▸ Aim of the task: Determine how many lines in the entries below contain the word "computer". The reply is that number alone.

▸ Provided records:
---*---

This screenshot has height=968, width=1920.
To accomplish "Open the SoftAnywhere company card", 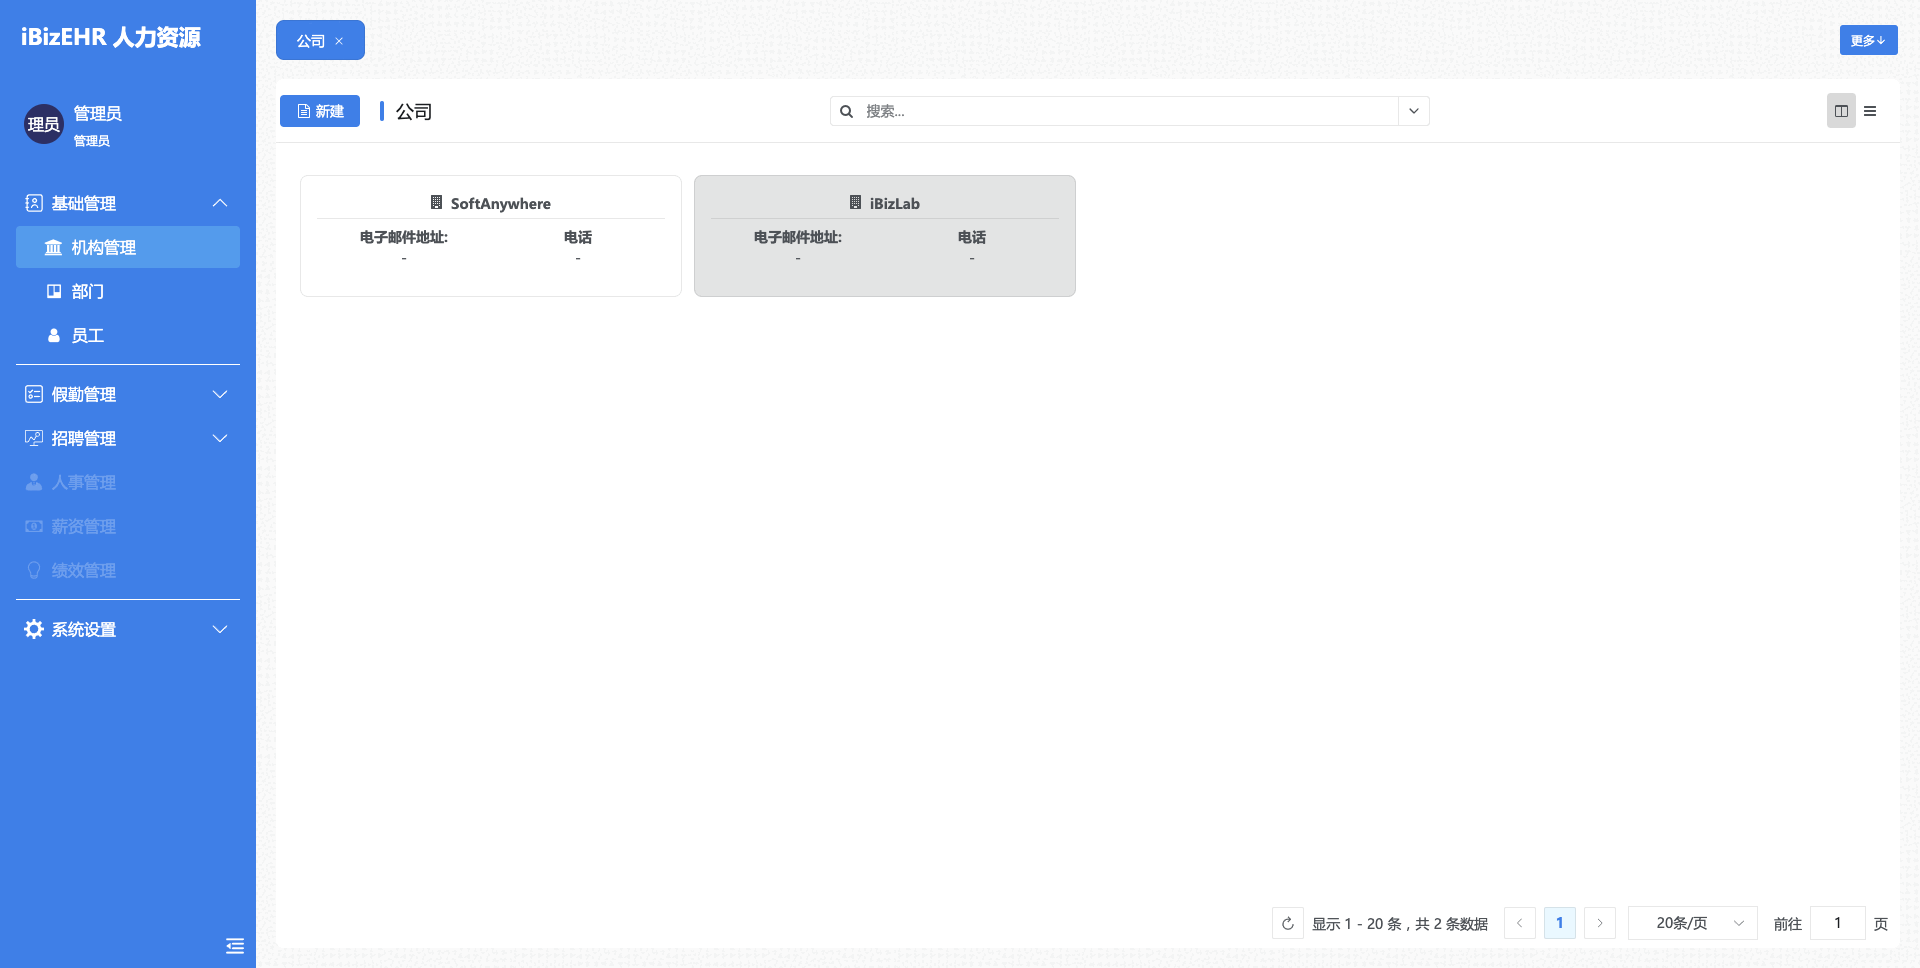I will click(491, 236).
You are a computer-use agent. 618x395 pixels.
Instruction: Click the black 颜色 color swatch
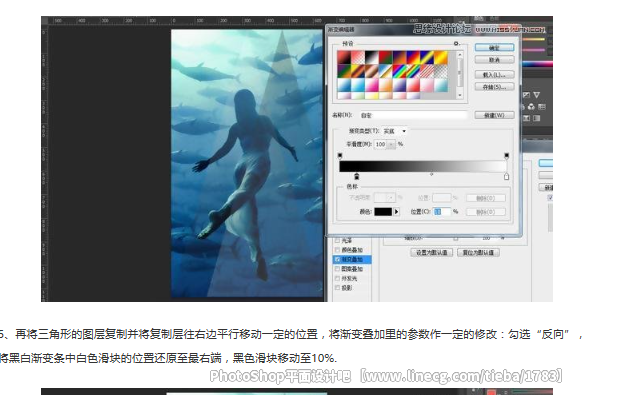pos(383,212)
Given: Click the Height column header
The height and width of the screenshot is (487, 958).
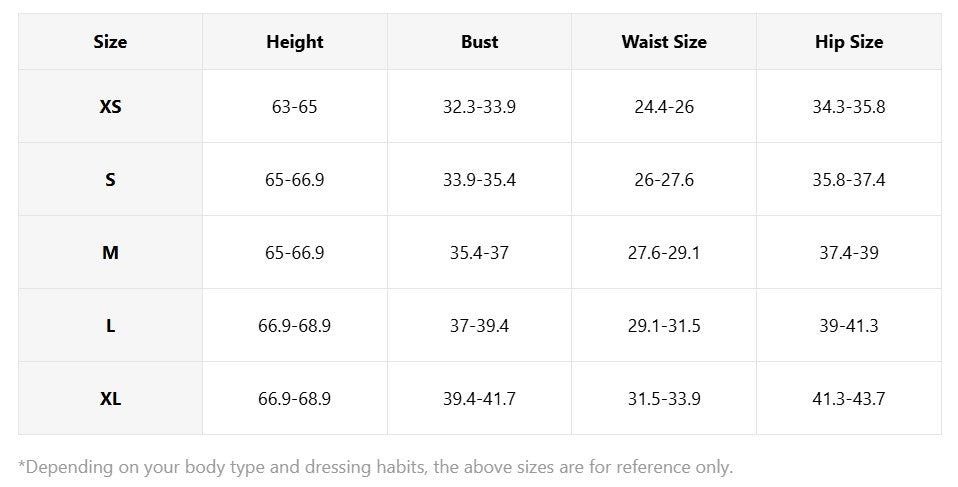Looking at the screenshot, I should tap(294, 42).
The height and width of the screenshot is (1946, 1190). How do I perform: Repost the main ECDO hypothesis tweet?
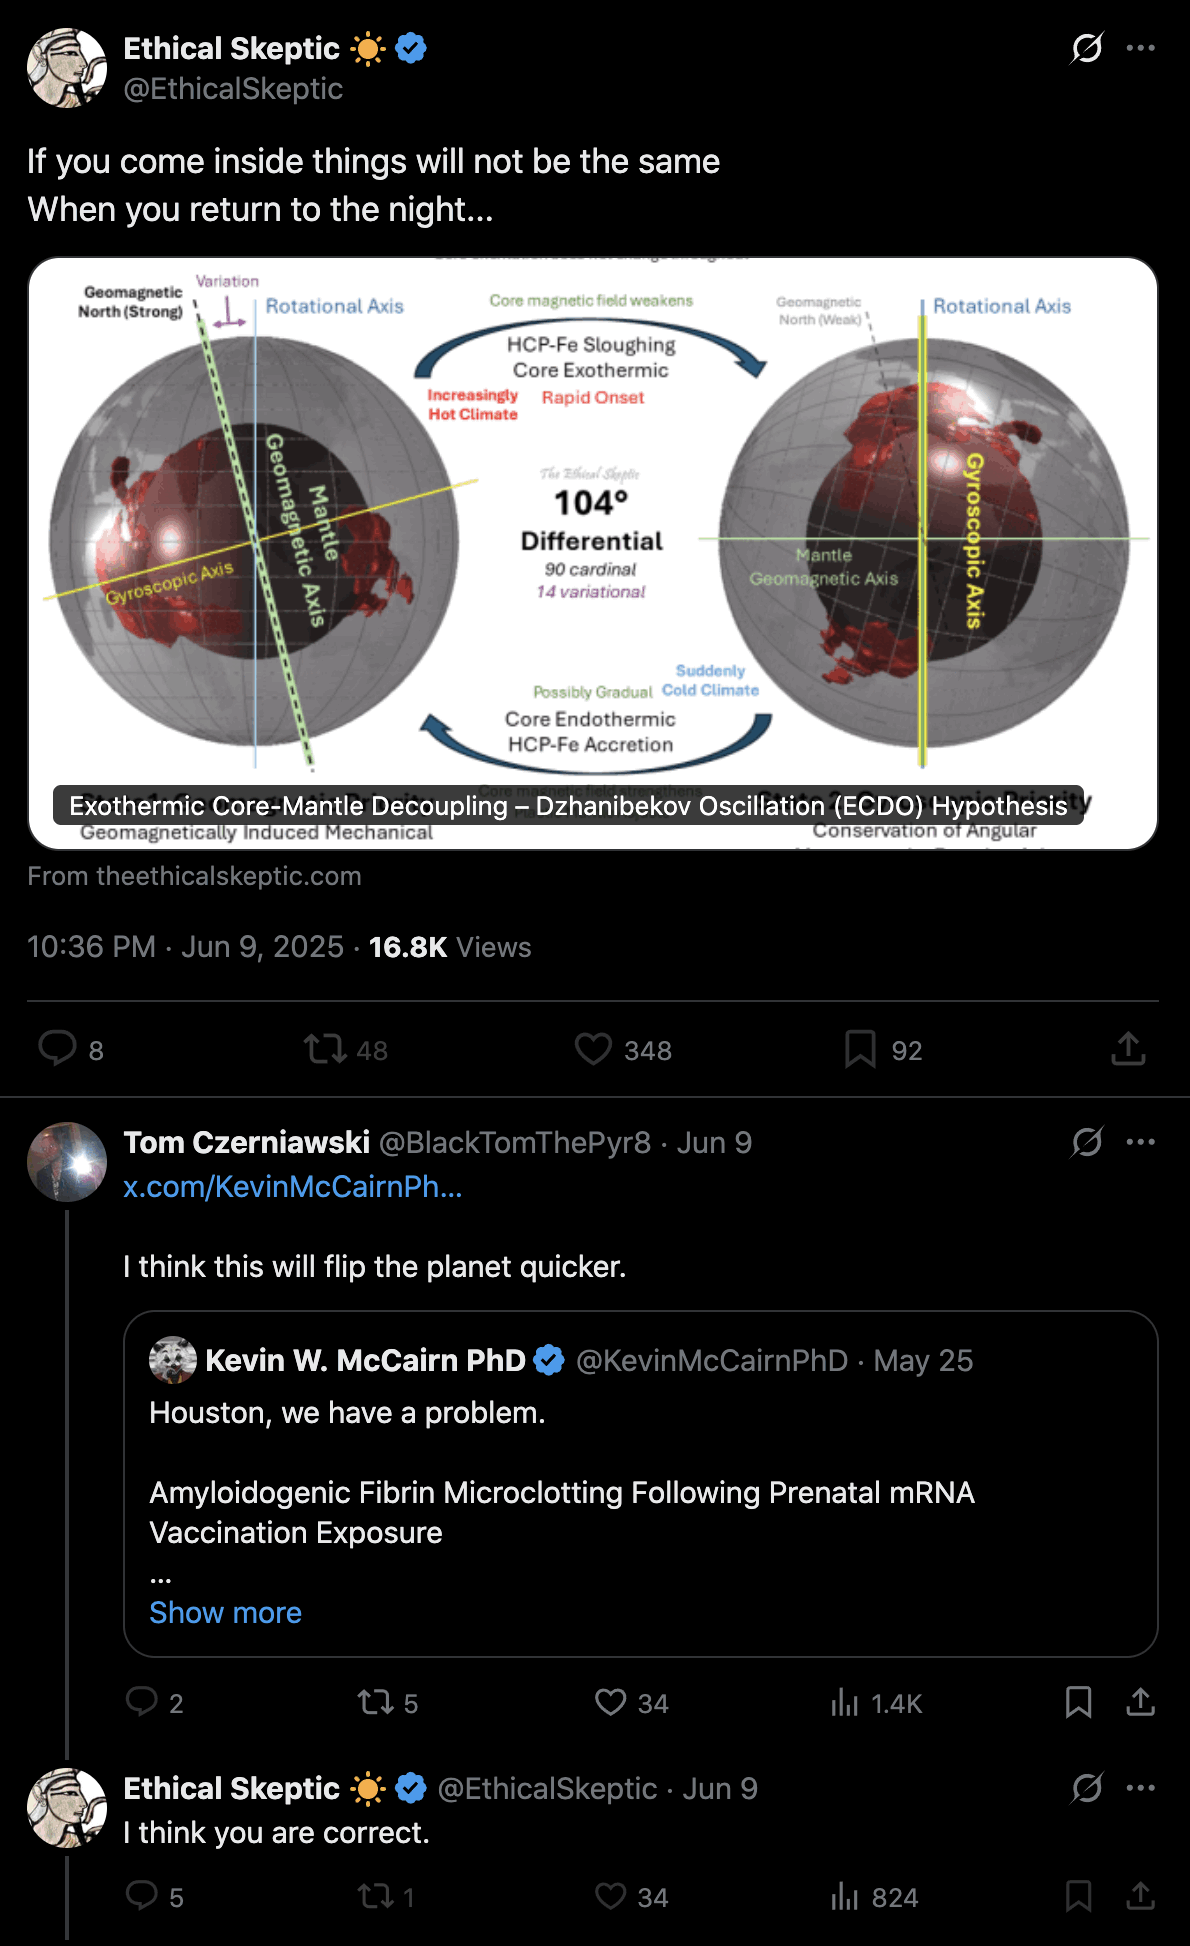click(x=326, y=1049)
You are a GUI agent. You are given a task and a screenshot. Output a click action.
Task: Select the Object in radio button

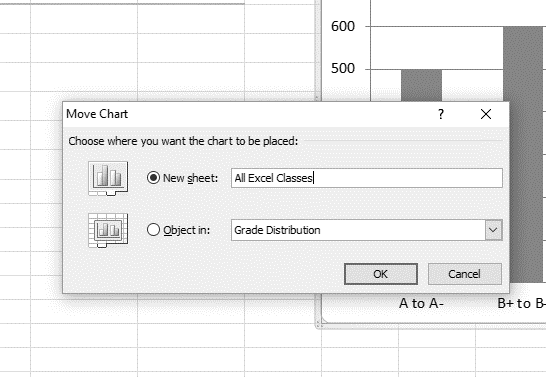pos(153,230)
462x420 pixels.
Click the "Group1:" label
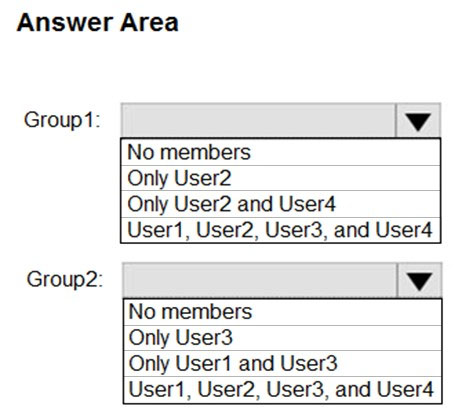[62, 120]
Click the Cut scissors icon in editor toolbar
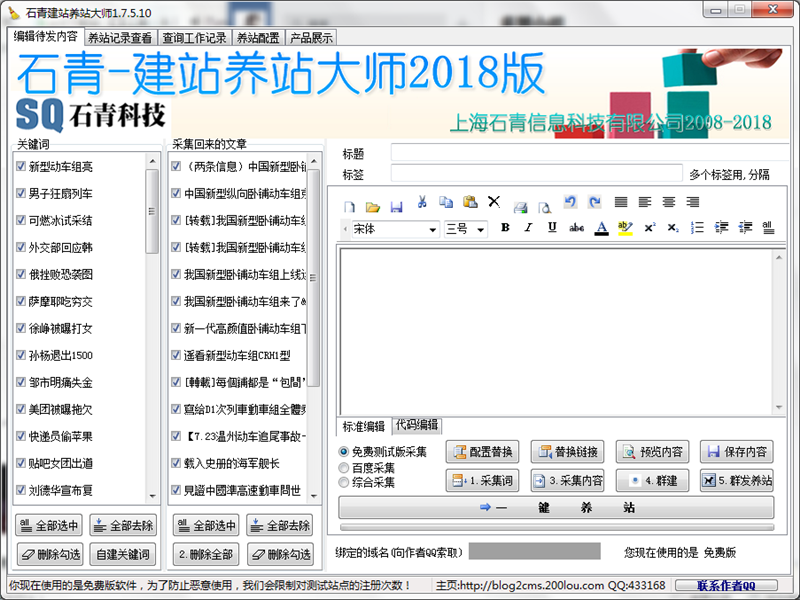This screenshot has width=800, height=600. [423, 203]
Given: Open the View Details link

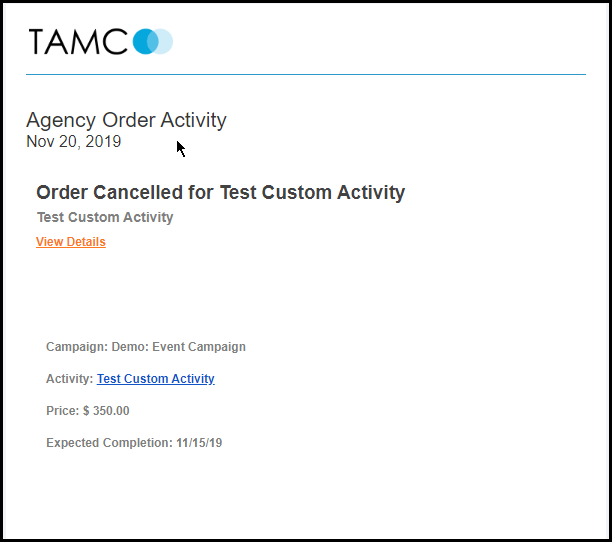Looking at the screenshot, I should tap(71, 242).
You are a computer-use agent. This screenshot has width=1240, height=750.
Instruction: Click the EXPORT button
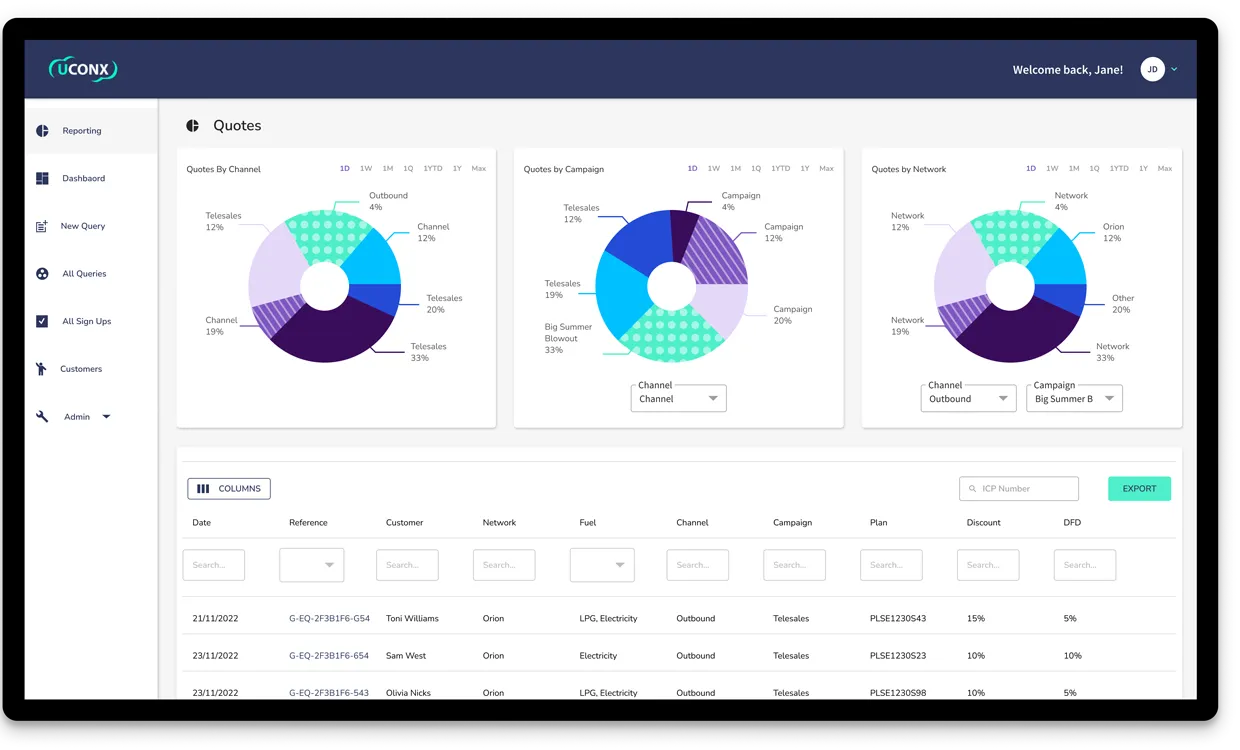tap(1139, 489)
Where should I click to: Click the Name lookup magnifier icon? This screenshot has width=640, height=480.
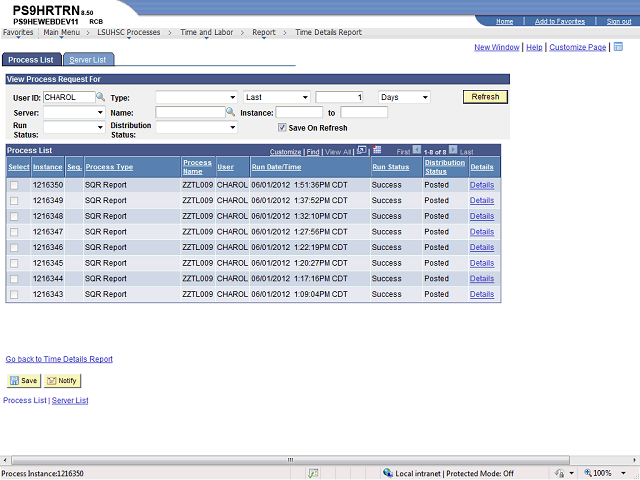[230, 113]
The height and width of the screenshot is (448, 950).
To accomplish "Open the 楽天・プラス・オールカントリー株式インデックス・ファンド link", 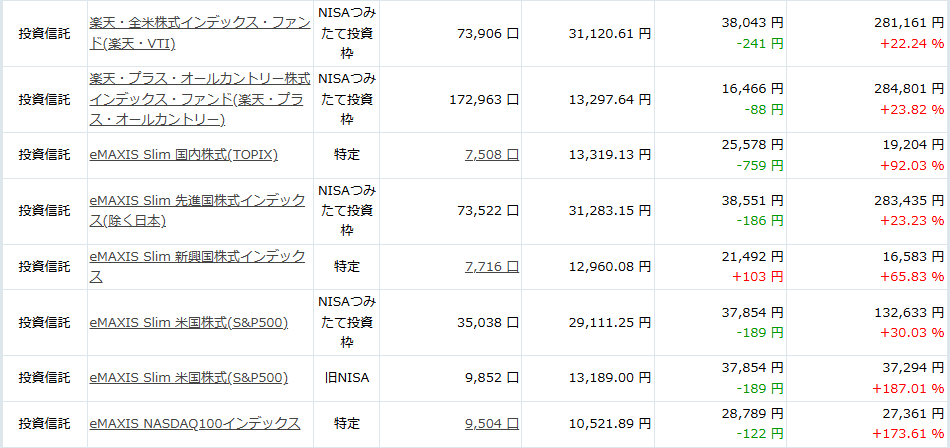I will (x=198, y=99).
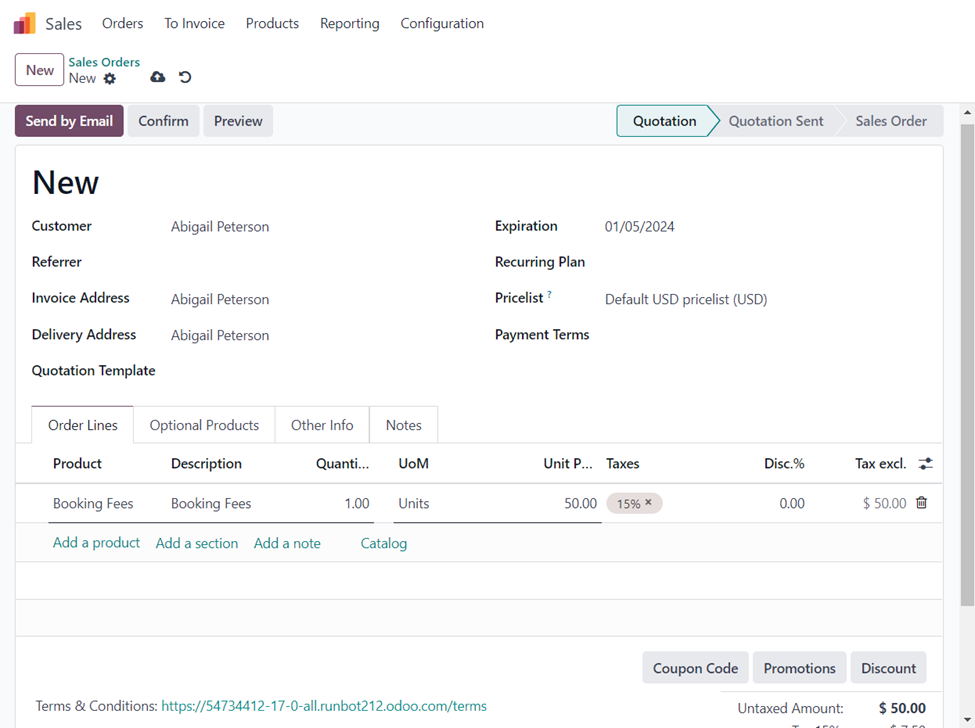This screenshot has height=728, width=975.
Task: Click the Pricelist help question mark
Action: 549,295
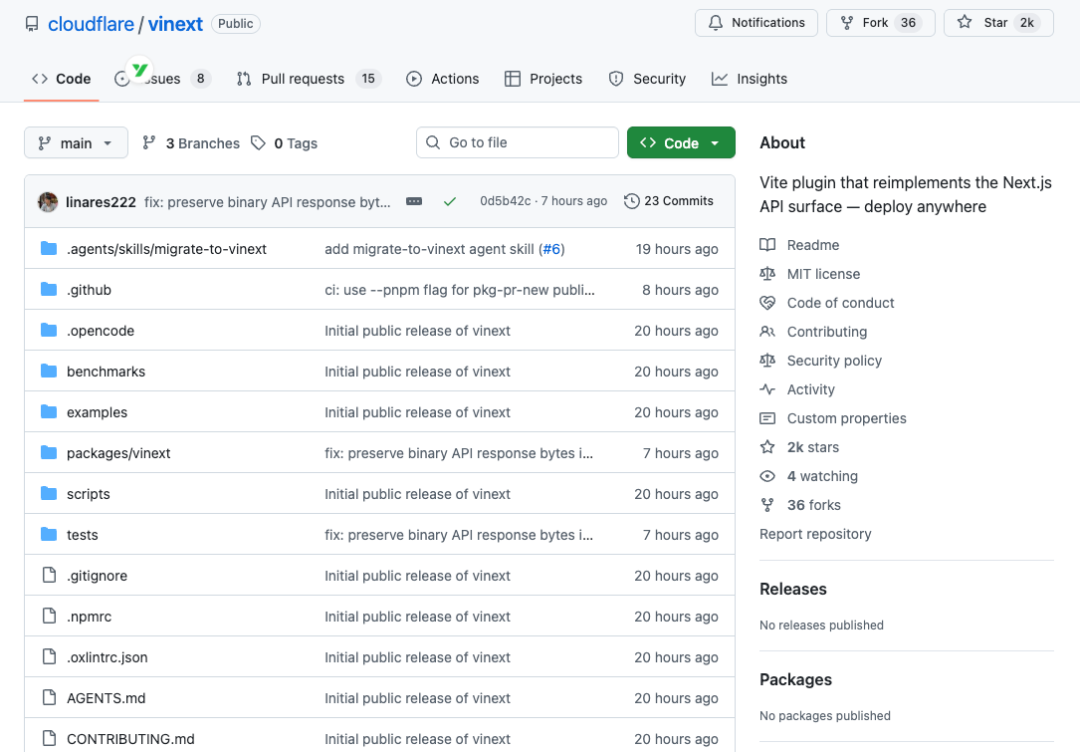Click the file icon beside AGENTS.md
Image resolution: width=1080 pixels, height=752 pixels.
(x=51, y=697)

---*---

▸ Your solution: 2